基金This work was supported by the National Natural Science Foundation of China (No. 30471555) the Initiative Foundation for Scientific and Technological Innovation of Academic Military Medical Sciences (N0. 200408183).
文摘We reported a novel mammalian reovirus, designed BYD1, isolated from throat swabs of patients with severe acute respiratory syndrome (SARS), in 2003. In the present study, we firstly compared the genome electrophoretic migration patterns of reovirus BYD1 with 3 prototype reovirus strains by polyacrylamide gel electrophoresis (PAGE) and determined the complete nucleotide sequence of the S1 gene segment of BYD1 by single primer amplification technique. The electropherogram of BYD1 was different from those of the 3 prototype strains and any other reovirus isolates reported before. The entire S1 segment sequence of BYD1 is 1437 bp long with two meaningful open reading frames (ORFs). The longest ORF encodes σ1, the cell attachment protein, and the second longest ORF supposedly encodes σ1s, an important nonstructural virulence factor.
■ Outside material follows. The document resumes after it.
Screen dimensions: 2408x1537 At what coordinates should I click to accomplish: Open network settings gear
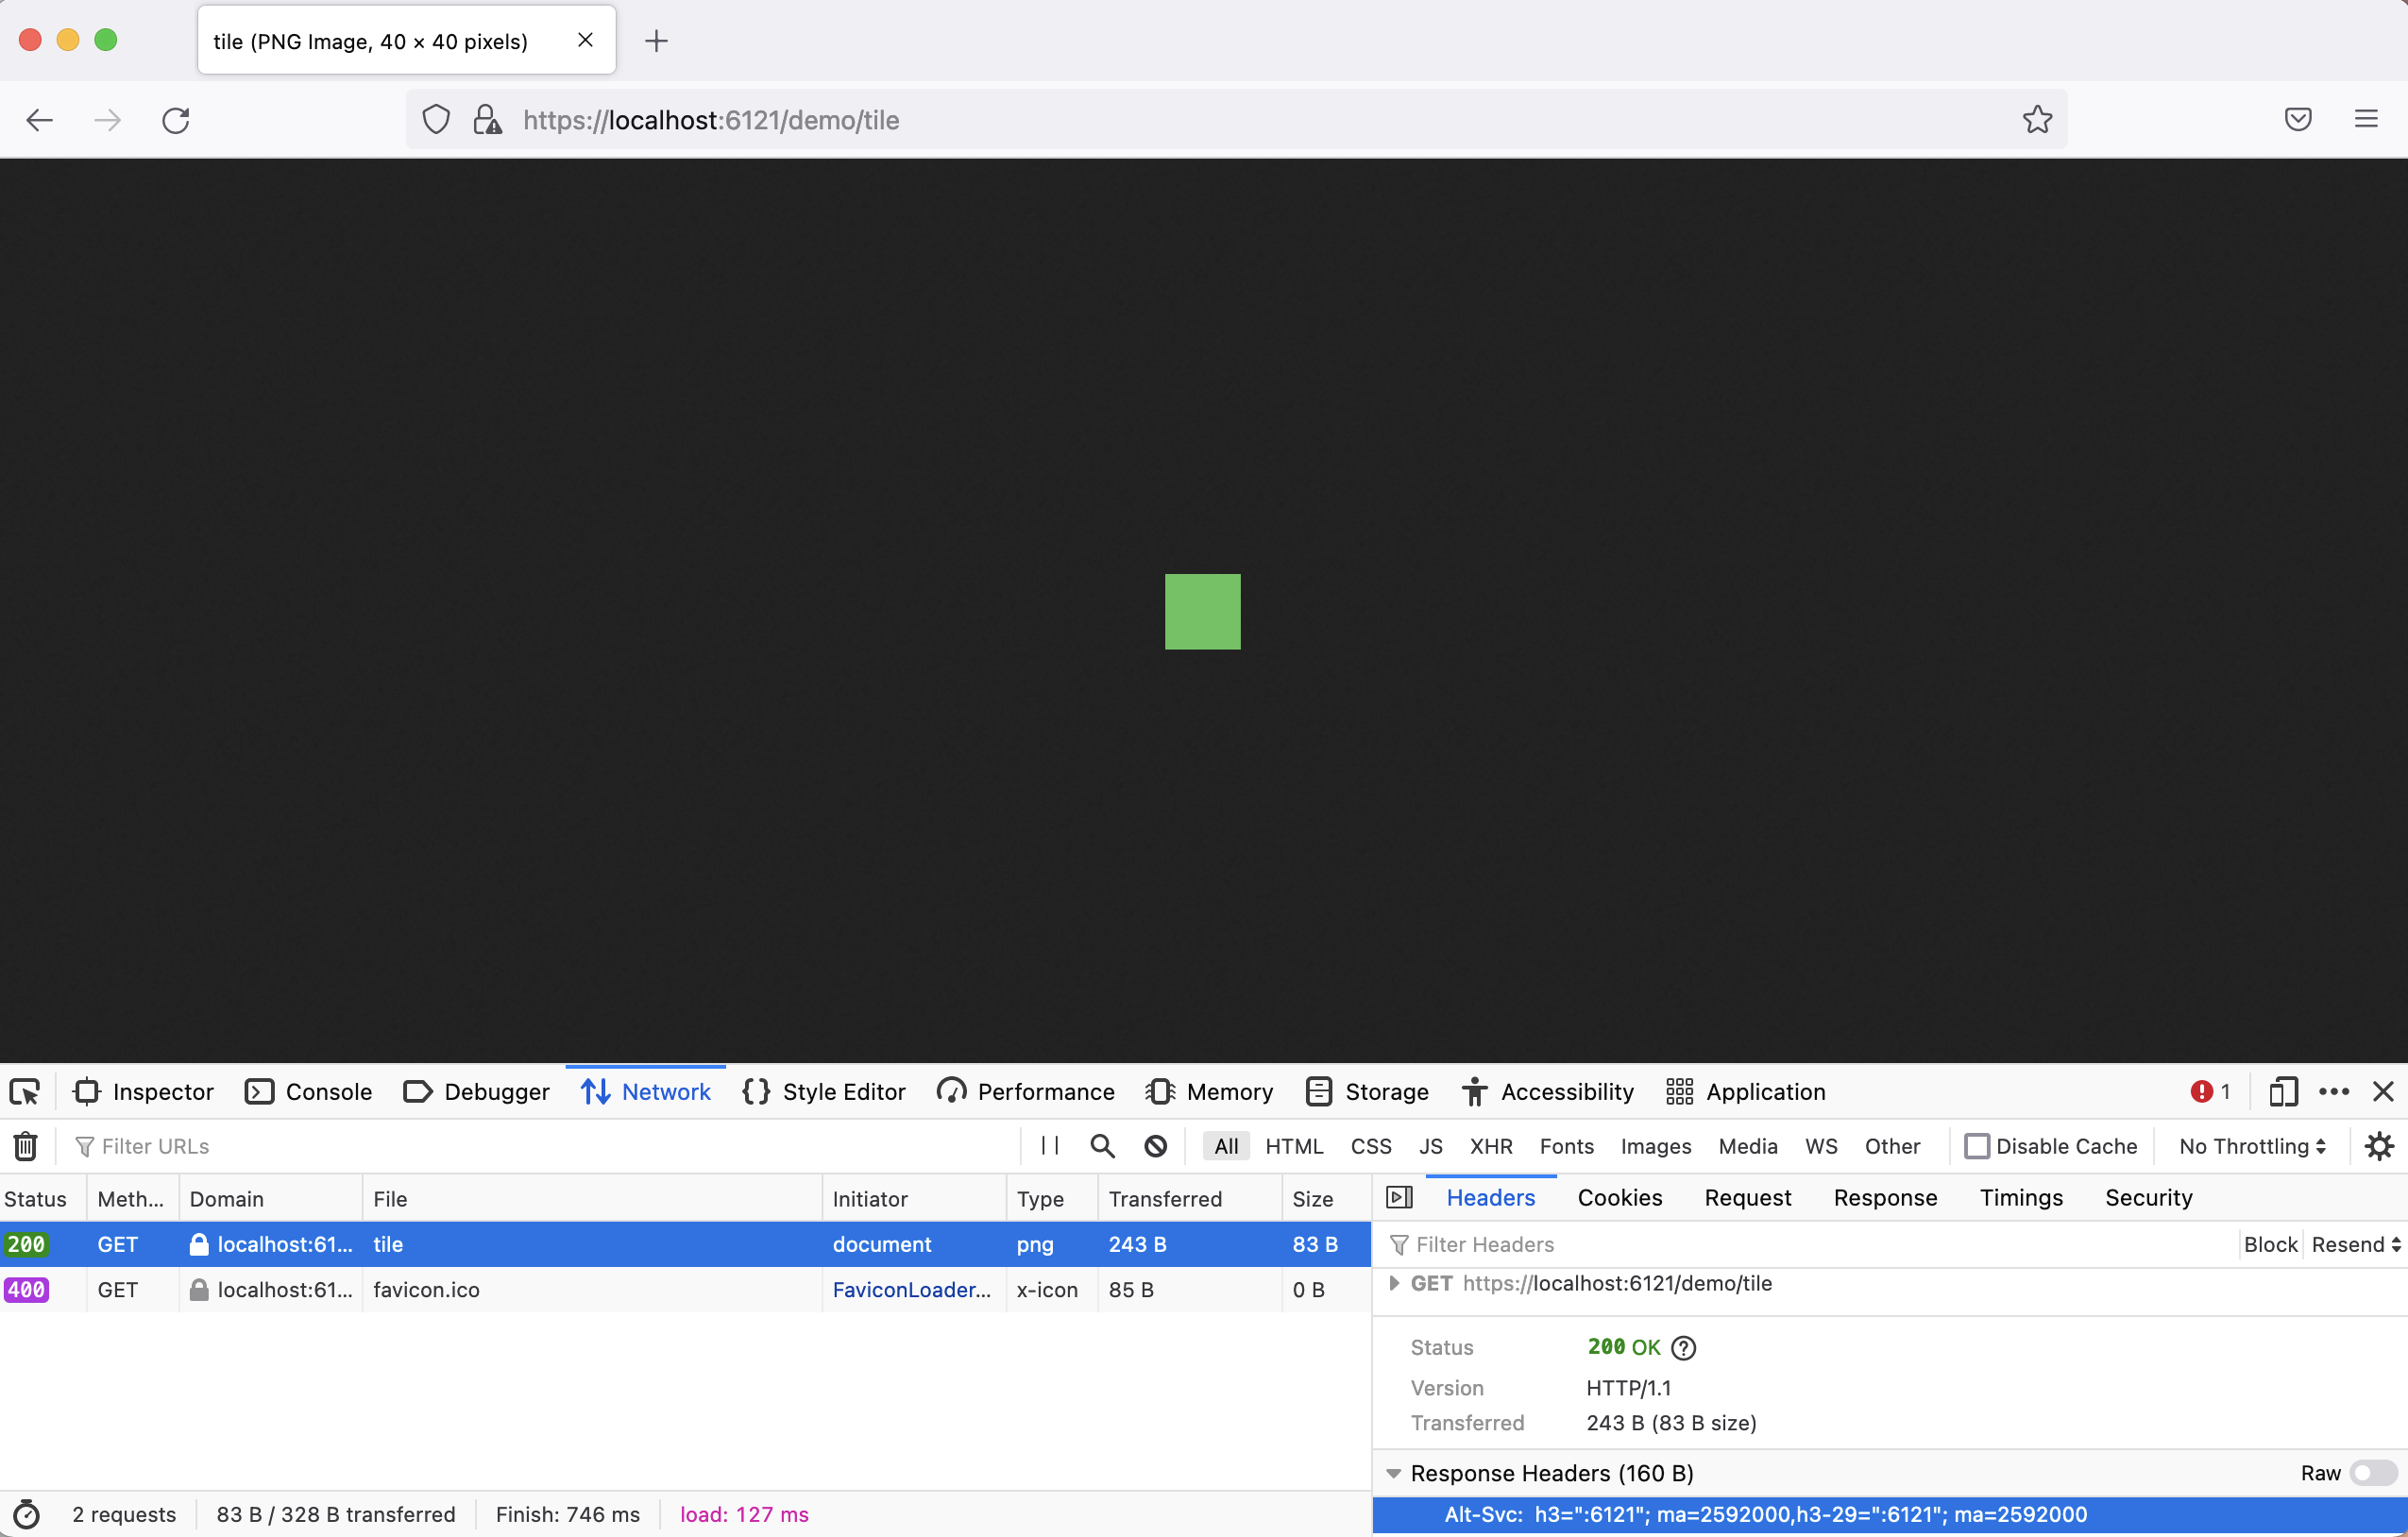coord(2379,1146)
The terminal sequences of SI segment are 5'GCUA and 3'UCAUC, which are consistent with those of other mammalian reoviruses. The highest homology of deduced σ1 amino acid sequence is 64% identity with known mammalian reoviruses. Phylogenetic analysis of both S1 nucleotide sequence and σ1 amino acid sequence indicated the BYD1 isolate belonged to a new clade of serotype 2 group. The results of this study showed that the BYD1 S1 segment was markedly different from those of isolates reported before and BYD1 was a novel human reovirus isolate.